Dr. Weissman singled out the statement that older psychiatrists cannot afford to retire. We feel that our statement has been taken out of context. In fact, the article states, “However, in terms of decision to retire, one major factor that is not dealt with in the study is the financial aspirations and overall financial situation for the physician. It is very likely that many psychiatrists of retirement age continue to work because they cannot afford to retire.” Note that this statement is merely a conjecture on our part and is not an issue that was examined in our analyses. It does, however, present an interesting topic for future research.

Dr.
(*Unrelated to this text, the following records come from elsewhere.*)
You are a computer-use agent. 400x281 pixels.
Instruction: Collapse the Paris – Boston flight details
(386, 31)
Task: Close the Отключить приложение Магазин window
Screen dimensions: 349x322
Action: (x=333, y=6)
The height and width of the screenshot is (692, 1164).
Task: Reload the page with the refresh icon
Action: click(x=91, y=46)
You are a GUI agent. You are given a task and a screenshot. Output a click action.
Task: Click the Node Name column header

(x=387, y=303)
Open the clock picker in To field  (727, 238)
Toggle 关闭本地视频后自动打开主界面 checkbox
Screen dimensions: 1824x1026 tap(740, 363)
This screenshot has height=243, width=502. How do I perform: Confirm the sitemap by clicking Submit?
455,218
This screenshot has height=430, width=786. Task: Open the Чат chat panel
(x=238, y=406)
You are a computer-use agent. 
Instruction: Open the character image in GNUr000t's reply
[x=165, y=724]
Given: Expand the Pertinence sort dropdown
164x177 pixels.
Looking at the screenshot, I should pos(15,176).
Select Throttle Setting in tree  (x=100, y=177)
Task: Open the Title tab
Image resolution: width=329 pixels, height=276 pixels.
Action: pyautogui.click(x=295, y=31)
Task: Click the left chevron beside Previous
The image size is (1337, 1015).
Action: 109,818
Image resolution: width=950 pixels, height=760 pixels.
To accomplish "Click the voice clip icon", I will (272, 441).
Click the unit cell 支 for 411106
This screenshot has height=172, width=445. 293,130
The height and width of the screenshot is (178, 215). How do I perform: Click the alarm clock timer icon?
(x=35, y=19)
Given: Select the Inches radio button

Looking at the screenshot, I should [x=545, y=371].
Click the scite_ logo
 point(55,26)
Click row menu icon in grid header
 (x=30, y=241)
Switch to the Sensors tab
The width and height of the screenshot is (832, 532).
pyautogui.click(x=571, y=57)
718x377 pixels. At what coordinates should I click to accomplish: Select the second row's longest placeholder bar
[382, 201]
Weissman's speculation that the shorter work schedule of younger physicians (including psychiatrists) is offset by the extended workload of new psychiatrists who engage in medication management practice, while interesting, is not borne out by our findings. The shortage of psychiatrists, however, is a matter of critical concern that has been noted in various national journals, as we reported in our article.

Dr. Weissman's comments on malpractice suggest that it may not be a major issue for psychiatrists. In fact, the blog by David Leonhart cited by Dr. Weissman quotes from the New England Journal of Medicine: “Although … annual rates of paid claims are low, the annual and career risks of any malpractice claim are high, suggesting that the risk of being sued alone may create a tangible fear among physicians.” This is precisely the point our study makes.

Finally, we agree with Dr. Weissman that more meaningful data are needed to assess the current career satisfaction of American psychiatrists.